The 1997 Asian Financial Crisis started in Thailand on July 2, 1997, when the Thai Baht collapsed because of the Thai government’s decision to float it, cutting its peg to the US dollars. After that, they called the International Monetary Fund (IMF) for technical assistance. The sharp depreciation of the baht against the US dollar began that same day.
Earlier the crisis, May 1997, the Thai Baht was already hit by massive speculative attacks from the westerners. The Bank of Thailand with the intervention of Singapore was able to defend their currency for a while by spending billions of dollars of their foreign reserves but sooner or later still failed.
This immediately triggered a panic among investors and other regional currencies. This caused a chain reaction in other countries particularly those that were interlinked through trade and foreign investments.

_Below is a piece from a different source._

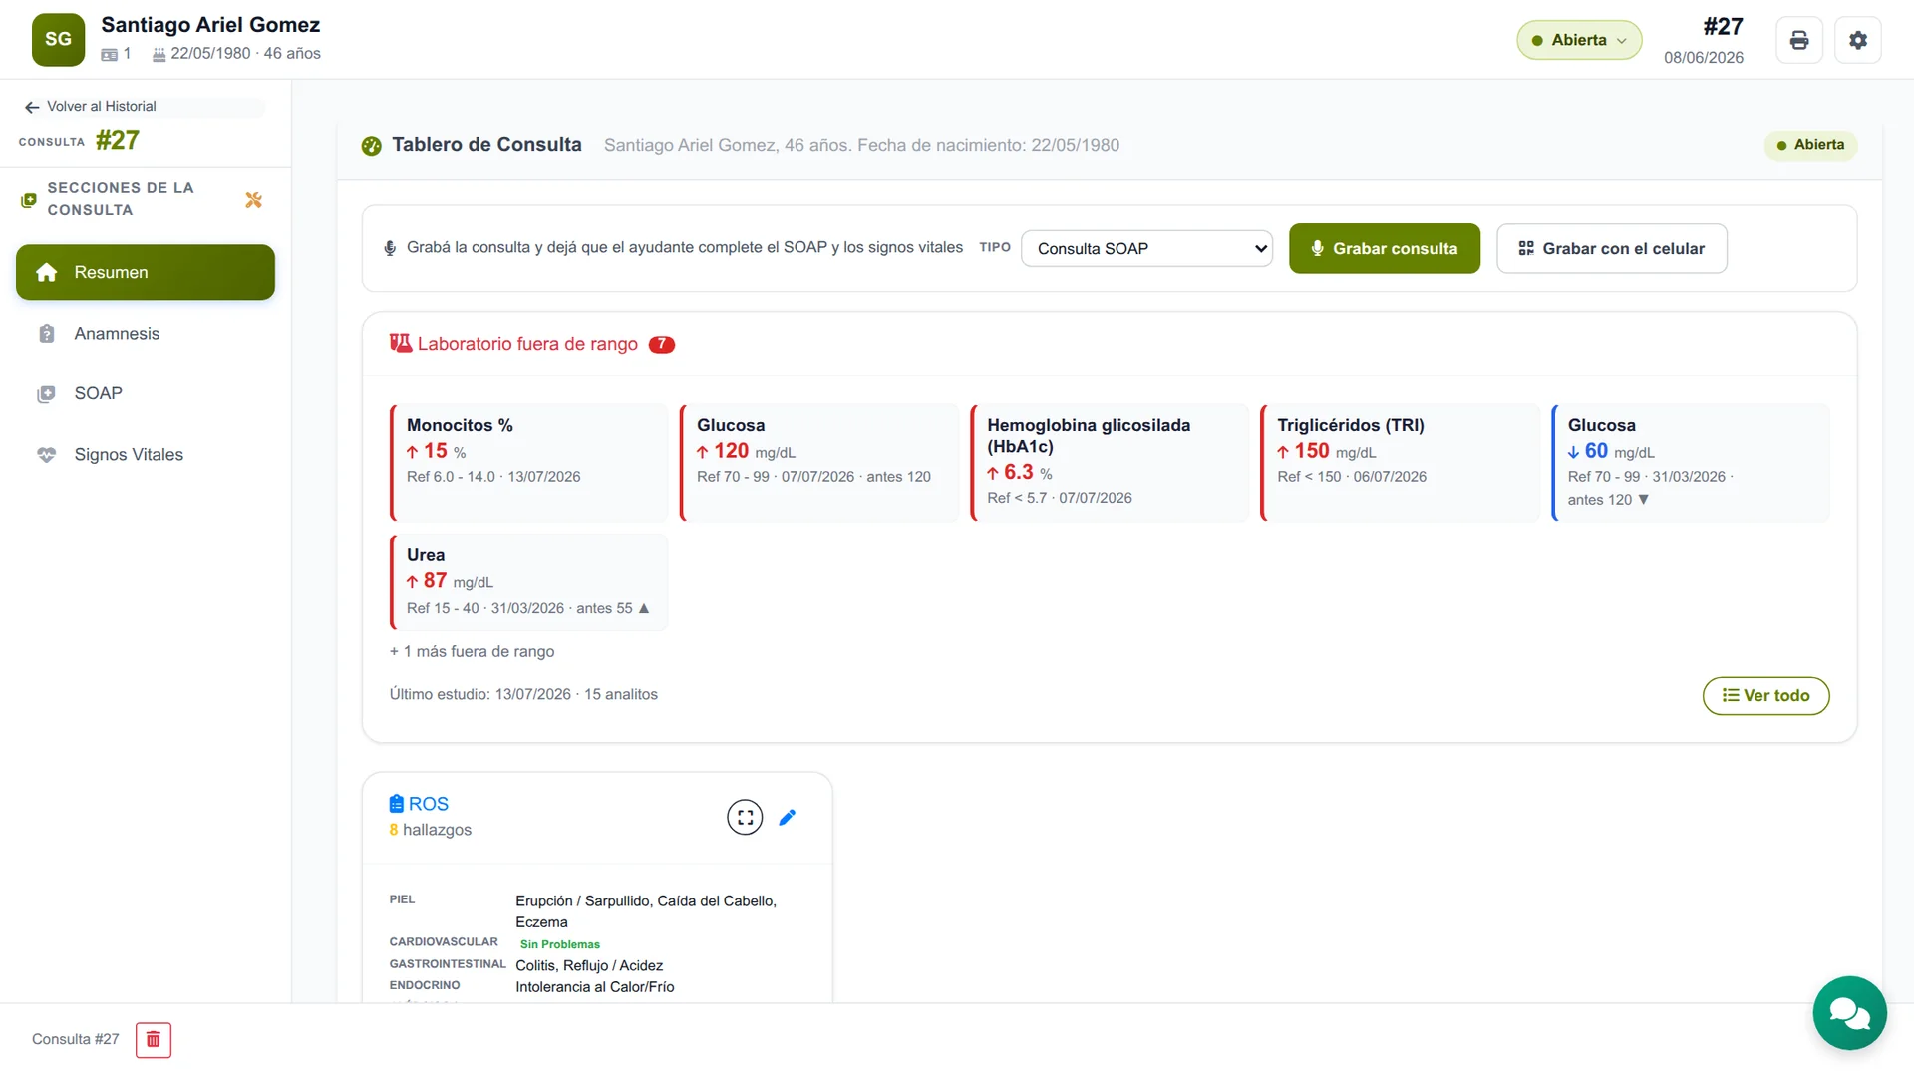Click the print icon in header

tap(1798, 40)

The first devaluation of the Thai Baht was soon followed by that of the Philippine Peso, the Malaysian Ringgit, the Indonesian Rupiah and, to a lesser extent, the Singaporean Dollar. The devaluation in the currencies in Asia caused debt to be even more difficult to repay and countries started to default.

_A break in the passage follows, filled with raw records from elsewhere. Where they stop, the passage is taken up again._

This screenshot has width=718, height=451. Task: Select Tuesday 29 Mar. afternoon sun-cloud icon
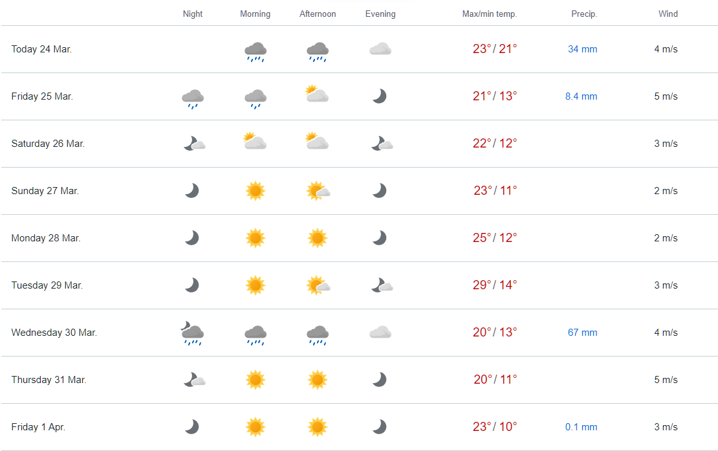pyautogui.click(x=318, y=285)
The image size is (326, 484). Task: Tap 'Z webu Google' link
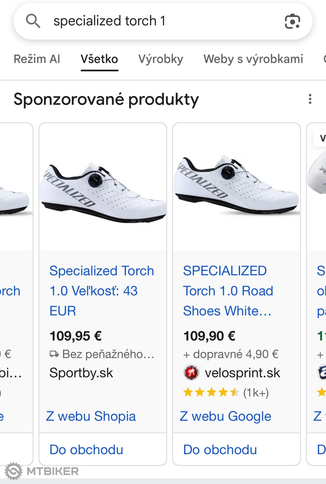225,416
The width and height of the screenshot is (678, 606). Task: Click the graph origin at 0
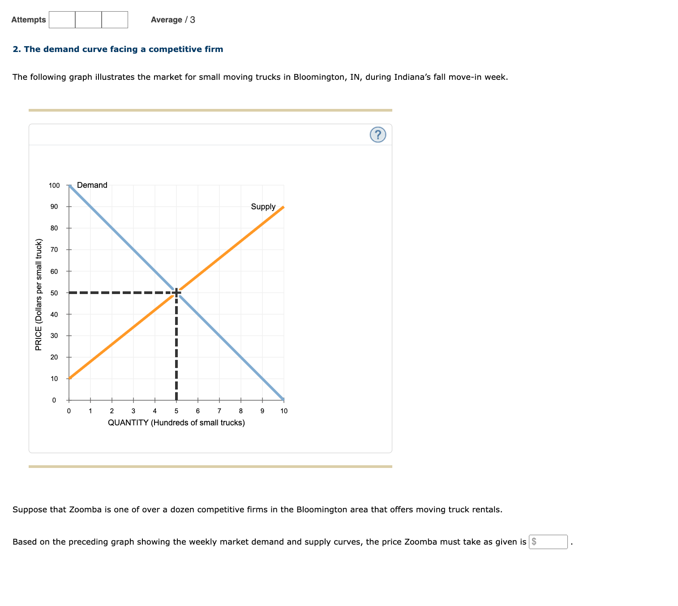coord(69,410)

An alternative reason behind the crisis is the weaknesses in Asian financial systems. These weaknesses were caused largely by the lack of reasons for effective risk management created by implicit or explicit government guarantees against failure (Moreno, Pasadilla, and Remolona 1998).

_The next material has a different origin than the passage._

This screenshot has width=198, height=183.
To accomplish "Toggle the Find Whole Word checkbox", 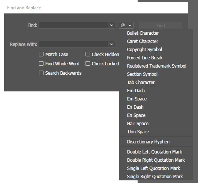I will pyautogui.click(x=41, y=63).
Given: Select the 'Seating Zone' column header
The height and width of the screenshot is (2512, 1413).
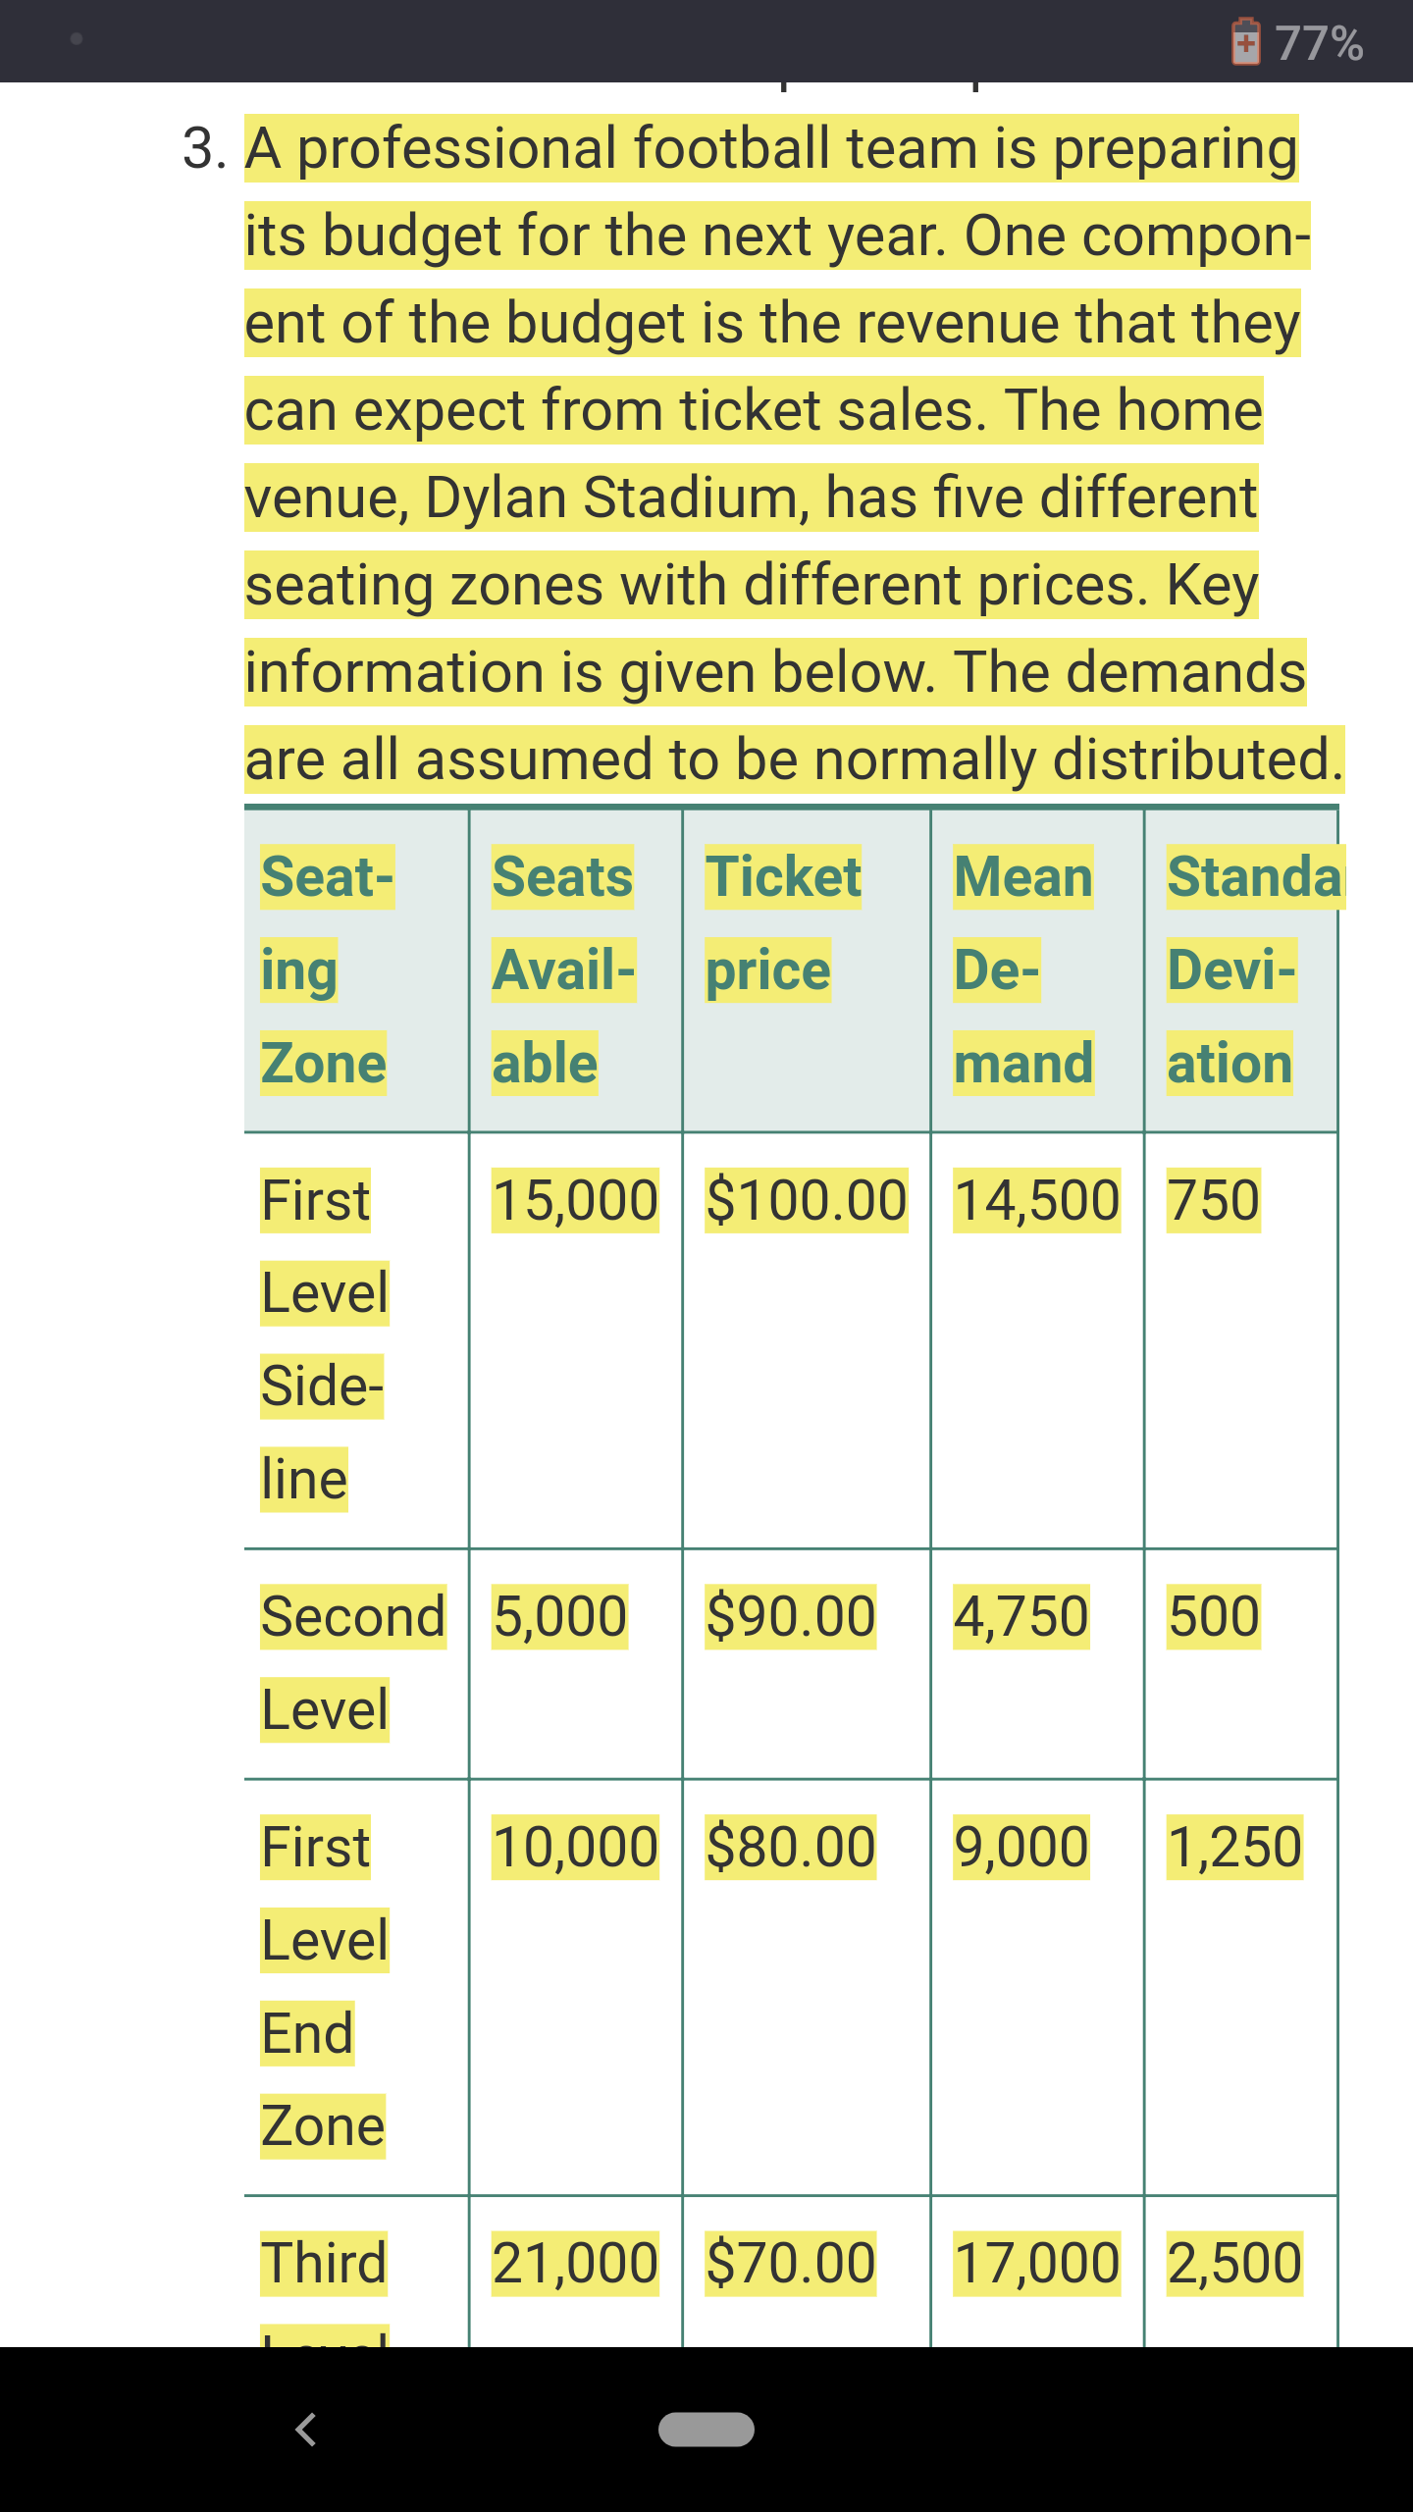Looking at the screenshot, I should (x=327, y=969).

Moral hazard is a disposition on the part of individuals or organizations to engage in riskier behavior, than they otherwise would, because of a tacit assumption that someone else will bear part or all of the costs and consequences if the incurred risk turns out badly. Moral hazard was implicit throughout the region for domestic and foreign investors. They thought that the Thai government will always be able to save them from their mistakes. They over calculated the strength of their government and their economy and became so secluded to their own success without even thinking about the future effects of their actions.
Crony capitalism is another source of the crisis experienced in Asia. Economic transactions between financial institutions and clients in Asian countries were based on so-called “special relationships”. These special relationships were “directed” and...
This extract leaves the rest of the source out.